---------- 提供された行 ----------

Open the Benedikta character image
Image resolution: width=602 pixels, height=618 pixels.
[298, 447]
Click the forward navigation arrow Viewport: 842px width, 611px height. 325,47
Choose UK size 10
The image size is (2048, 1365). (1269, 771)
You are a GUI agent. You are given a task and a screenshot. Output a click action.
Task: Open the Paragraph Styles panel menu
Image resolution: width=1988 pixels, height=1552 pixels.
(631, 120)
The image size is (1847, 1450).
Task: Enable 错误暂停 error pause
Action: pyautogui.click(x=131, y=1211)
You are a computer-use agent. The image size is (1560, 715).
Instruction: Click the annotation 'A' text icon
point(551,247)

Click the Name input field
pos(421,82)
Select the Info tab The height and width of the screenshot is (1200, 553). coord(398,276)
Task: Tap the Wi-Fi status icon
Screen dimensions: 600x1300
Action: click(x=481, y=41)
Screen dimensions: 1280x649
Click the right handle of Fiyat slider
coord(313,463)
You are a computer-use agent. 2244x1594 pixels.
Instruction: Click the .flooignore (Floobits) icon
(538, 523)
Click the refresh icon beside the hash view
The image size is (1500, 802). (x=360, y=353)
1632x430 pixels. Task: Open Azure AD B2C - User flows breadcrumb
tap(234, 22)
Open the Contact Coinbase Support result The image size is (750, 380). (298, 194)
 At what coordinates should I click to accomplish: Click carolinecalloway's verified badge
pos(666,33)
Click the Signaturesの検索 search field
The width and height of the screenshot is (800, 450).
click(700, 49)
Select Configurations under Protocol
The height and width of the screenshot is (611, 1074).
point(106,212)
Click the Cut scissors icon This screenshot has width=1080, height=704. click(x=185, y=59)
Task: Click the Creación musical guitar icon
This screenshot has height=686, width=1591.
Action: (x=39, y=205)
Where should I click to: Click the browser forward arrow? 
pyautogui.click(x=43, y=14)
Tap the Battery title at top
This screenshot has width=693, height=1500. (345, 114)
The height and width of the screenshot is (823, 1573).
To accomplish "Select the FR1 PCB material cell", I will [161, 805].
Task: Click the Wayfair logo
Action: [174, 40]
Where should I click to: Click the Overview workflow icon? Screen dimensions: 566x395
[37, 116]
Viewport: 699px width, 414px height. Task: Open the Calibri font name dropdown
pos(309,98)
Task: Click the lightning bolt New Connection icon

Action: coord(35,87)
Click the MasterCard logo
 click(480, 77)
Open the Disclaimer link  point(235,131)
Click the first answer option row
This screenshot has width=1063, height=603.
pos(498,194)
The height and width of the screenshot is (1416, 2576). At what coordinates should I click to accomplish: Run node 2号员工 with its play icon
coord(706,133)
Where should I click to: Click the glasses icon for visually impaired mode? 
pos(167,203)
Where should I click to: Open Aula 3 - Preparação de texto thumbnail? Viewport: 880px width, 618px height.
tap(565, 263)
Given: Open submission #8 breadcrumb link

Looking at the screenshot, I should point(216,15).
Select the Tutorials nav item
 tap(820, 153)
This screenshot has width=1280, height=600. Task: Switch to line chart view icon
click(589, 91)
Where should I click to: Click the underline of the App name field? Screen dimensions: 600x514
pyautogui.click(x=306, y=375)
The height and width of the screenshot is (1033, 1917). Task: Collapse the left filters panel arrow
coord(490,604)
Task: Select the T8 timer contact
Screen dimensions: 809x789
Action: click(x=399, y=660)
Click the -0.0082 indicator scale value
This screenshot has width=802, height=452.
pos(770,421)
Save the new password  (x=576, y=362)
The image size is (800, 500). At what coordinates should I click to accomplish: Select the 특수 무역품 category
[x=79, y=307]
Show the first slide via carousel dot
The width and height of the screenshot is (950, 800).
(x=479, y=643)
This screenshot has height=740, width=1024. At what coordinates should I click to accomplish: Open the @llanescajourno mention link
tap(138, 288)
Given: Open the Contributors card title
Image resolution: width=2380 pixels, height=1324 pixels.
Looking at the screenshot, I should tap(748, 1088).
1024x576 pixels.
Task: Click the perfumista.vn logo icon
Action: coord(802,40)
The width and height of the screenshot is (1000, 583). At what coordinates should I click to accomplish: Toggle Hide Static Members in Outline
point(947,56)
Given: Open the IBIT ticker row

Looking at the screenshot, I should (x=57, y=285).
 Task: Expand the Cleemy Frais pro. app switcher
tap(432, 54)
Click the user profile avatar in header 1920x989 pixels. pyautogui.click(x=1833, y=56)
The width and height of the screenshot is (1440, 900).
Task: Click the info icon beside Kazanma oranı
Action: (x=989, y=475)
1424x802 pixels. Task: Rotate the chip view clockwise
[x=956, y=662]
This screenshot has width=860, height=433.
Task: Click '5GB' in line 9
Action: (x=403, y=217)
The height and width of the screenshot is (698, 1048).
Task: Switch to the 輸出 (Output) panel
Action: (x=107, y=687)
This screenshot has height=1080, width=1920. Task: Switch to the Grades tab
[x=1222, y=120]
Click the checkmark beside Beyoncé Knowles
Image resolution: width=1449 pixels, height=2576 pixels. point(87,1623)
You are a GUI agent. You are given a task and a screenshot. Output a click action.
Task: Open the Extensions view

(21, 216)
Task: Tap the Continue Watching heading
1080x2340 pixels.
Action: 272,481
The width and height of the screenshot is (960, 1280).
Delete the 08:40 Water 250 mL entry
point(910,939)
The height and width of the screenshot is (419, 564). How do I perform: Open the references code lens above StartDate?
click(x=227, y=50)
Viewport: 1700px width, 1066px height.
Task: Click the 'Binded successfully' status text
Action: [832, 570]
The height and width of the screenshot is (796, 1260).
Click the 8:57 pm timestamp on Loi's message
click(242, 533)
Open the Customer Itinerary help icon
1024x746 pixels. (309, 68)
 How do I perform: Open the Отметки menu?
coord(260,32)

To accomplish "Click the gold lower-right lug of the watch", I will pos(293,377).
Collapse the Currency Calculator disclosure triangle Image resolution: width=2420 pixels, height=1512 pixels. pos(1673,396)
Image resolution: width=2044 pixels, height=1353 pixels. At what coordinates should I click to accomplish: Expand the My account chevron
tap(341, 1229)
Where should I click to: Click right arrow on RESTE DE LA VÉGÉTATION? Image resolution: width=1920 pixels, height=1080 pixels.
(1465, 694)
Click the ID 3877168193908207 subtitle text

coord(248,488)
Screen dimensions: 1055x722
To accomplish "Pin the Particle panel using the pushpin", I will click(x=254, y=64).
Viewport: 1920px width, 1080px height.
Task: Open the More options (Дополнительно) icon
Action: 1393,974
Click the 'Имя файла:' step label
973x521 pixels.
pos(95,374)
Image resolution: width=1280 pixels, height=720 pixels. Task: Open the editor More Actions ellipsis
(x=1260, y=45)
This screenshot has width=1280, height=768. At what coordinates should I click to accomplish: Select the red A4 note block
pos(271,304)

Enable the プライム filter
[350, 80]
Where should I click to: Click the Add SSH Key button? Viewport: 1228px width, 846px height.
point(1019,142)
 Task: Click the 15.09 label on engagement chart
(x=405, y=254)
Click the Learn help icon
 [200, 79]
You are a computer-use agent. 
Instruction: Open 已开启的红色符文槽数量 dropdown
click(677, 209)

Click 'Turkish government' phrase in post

----------

上記の行のうち、「Where should I click to: Click the glasses」を含む行から「tap(565, 263)」を含む行までを、両端の行も含めて一字一句変えずに書き写してください。

• 課題の解答:
Where should I click to: Click the glasses icon for visually impaired mode? 
pos(167,203)
Where should I click to: Open Aula 3 - Preparação de texto thumbnail? Viewport: 880px width, 618px height.
tap(565, 263)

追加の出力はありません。